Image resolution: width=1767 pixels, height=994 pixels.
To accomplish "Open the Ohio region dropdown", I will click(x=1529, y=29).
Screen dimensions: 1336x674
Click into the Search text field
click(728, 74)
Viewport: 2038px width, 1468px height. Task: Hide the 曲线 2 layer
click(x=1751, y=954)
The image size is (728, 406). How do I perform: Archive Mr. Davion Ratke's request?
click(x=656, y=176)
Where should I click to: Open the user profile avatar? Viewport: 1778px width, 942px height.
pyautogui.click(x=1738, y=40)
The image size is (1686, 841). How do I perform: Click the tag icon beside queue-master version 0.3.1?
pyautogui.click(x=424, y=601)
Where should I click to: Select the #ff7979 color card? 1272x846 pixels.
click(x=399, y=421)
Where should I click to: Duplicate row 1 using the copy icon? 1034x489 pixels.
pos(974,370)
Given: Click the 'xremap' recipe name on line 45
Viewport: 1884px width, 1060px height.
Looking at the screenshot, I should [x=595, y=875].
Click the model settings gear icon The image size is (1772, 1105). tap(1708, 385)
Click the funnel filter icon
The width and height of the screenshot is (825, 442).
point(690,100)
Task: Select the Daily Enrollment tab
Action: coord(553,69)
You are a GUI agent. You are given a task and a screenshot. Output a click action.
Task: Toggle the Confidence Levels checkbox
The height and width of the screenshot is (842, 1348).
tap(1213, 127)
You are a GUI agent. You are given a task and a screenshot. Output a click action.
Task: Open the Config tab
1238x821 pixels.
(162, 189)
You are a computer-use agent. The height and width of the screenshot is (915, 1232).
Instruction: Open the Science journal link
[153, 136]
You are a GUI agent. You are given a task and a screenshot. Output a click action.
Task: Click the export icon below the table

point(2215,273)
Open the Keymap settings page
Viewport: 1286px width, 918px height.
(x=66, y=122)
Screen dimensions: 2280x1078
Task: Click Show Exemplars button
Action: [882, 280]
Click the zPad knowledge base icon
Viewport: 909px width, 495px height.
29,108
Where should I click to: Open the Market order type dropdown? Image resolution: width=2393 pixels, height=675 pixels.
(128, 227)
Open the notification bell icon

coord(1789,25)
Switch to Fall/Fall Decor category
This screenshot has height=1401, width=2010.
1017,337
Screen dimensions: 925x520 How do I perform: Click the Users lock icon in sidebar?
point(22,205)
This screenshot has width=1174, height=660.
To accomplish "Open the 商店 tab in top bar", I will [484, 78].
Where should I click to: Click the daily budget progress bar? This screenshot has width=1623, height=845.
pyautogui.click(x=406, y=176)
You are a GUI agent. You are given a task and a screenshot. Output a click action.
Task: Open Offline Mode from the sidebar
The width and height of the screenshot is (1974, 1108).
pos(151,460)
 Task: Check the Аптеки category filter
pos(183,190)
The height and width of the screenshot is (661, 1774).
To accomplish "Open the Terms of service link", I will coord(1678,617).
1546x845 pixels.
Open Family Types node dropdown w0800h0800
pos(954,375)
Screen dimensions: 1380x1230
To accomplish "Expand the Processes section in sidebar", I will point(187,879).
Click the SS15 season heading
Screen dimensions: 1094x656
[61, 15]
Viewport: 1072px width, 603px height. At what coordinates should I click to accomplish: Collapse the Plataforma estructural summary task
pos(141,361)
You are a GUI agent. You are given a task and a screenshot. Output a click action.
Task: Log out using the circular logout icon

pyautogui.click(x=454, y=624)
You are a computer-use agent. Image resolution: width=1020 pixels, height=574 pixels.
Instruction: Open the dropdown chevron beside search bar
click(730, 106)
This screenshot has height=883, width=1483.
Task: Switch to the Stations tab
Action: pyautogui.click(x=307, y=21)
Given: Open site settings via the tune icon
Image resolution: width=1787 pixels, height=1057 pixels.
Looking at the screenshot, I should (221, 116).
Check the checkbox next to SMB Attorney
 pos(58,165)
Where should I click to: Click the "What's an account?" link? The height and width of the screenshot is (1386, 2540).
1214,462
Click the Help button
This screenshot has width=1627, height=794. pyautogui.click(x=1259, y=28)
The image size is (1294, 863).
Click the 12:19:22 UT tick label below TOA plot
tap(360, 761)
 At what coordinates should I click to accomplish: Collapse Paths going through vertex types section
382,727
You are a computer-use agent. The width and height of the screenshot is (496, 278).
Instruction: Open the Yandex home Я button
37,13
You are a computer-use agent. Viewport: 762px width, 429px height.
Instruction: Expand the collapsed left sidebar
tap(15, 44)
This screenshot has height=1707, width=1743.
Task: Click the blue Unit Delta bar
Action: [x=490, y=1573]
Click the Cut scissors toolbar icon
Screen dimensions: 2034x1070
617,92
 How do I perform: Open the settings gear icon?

> **PROBLEM DETAILS**
What you give back should be only the lines of the records above, starting at the line with "Viewport: 909px width, 495px height." and ending at the line with "This screenshot has width=1174, height=660.", restated word for word.

> **ANSWER BOX**
Viewport: 909px width, 495px height.
29,108
Where should I click to: Open the Market order type dropdown? Image resolution: width=2393 pixels, height=675 pixels.
(128, 227)
Open the notification bell icon

coord(1789,25)
Switch to Fall/Fall Decor category
This screenshot has height=1401, width=2010.
1017,337
Screen dimensions: 925x520 How do I perform: Click the Users lock icon in sidebar?
point(22,205)
This screenshot has width=1174, height=660.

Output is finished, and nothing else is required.